Perante a troca de ataques no mar Vermelho, três das principais transportadoras marítimas do Japão confirmaram, esta quarta-feira, à AFP que suspenderam o trânsito de todas as suas cargas através desta rota, devido ao forte aumento das tensões na região.
Faixa de Gaza e Cisjordânia
Foi, esta terça-feira, anunciado um acordo entre o Israel e o Hamas, que irá permitir a entrada de ajuda humanitária na Faixa de Gaza. O pacto, mediado e anunciado pelo Catar, tem como objetivo fazer chegar medicamentos a civis palestinianos e reféns israelitas, sendo que o processo irá contar com a a colaboração do Comité Internacional da Cruz Vermelha. Apesar de a nova remessa de ajuda ser observada como um balão de oxigénio por quem carece de recursos básicos há vários meses, as partes envolvidas no conflito ainda se mostram longe de chegar a cessar-fogo.

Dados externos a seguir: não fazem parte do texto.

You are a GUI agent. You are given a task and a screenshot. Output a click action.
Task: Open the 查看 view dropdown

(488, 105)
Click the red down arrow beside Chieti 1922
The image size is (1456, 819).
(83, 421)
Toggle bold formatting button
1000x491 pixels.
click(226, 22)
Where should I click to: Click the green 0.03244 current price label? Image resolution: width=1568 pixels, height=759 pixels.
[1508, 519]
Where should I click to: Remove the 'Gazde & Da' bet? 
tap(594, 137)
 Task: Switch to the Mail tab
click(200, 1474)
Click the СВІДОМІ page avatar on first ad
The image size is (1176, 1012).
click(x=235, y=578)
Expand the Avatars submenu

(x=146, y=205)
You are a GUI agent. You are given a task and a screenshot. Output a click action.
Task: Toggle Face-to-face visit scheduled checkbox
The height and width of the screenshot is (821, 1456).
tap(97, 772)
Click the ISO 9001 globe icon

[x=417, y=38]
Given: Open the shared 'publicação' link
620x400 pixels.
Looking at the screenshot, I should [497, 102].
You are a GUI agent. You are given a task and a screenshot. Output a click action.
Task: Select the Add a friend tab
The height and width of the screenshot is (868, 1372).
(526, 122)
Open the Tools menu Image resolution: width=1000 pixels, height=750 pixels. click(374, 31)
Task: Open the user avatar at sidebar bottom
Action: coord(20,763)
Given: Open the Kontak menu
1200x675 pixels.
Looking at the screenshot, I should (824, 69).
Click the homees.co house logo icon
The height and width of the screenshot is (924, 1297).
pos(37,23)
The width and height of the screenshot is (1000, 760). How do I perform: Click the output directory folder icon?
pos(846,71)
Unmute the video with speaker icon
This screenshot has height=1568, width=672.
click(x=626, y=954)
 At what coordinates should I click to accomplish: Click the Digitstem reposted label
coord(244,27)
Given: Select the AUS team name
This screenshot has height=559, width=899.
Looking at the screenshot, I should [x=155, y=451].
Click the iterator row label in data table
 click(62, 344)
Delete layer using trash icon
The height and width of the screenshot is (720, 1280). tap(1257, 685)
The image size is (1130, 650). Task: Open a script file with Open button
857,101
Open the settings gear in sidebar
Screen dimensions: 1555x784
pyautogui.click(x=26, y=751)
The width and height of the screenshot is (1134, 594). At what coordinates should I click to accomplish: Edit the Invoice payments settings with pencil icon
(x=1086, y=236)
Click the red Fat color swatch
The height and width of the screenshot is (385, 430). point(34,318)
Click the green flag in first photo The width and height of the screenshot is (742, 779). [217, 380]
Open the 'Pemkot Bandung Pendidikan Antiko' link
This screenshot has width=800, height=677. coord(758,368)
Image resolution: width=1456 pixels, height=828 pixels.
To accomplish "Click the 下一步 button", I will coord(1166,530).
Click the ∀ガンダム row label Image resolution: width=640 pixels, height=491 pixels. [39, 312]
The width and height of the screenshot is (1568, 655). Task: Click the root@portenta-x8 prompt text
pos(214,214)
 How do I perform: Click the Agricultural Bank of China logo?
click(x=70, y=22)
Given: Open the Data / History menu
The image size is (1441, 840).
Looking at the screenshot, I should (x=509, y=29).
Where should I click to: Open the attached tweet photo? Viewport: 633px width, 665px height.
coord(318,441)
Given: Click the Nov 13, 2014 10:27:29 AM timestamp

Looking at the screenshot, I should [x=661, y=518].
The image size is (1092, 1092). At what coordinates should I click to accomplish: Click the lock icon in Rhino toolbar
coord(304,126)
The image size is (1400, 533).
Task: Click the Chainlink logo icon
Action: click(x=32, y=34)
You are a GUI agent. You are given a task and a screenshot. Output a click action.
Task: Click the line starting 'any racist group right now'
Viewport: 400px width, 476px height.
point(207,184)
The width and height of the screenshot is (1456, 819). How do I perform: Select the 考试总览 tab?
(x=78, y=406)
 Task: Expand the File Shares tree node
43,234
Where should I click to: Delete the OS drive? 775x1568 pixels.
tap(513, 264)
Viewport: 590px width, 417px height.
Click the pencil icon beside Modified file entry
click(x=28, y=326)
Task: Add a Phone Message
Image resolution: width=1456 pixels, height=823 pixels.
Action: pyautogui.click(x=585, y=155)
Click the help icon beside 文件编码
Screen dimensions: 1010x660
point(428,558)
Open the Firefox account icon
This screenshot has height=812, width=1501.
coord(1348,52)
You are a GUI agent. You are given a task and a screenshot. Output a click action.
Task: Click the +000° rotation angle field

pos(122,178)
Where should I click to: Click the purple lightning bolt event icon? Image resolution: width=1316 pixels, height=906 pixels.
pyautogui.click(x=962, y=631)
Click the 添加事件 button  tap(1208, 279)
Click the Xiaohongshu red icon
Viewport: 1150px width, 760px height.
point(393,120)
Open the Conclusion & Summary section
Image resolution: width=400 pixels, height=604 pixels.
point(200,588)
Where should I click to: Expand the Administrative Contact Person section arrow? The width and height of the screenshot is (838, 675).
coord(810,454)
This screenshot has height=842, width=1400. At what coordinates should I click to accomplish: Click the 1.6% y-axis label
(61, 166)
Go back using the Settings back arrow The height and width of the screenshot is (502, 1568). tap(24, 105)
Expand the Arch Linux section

A futura liderança na Faixa de Gaza tem sido objeto de discussão no Fórum Económico Mundial, que decorre em Davos, na Suíça. O ministro dos Negócios Estrangeiros da Noruega admitiu que os países europeus e árabes, juntamente com os EUA, estão a trabalhar num modelo que permita a construção de um Governo palestiniano unificado que poderia atrair fundos de reconstrução após a guerra. Contudo, os EUA alertaram que alguns países árabes não estão interessados envolver-se na reconstrução de Gaza se o enclave ficar arrasado pelos combates.
Além dos ataques violentos que todos os dias incidem sobre a já ferida população palestiniana, na Cisjordânia ocupada também se desenha uma frente de batalha que já causou muitas baixas. O Exército israelita anunciou, esta quarta-feira, que membros de "uma célula terrorista" liderada por Abdullah Abu Shalalm foram mortos depois de um drone ter atingido um veículo no campo de Balata, perto da cidade de Nablus.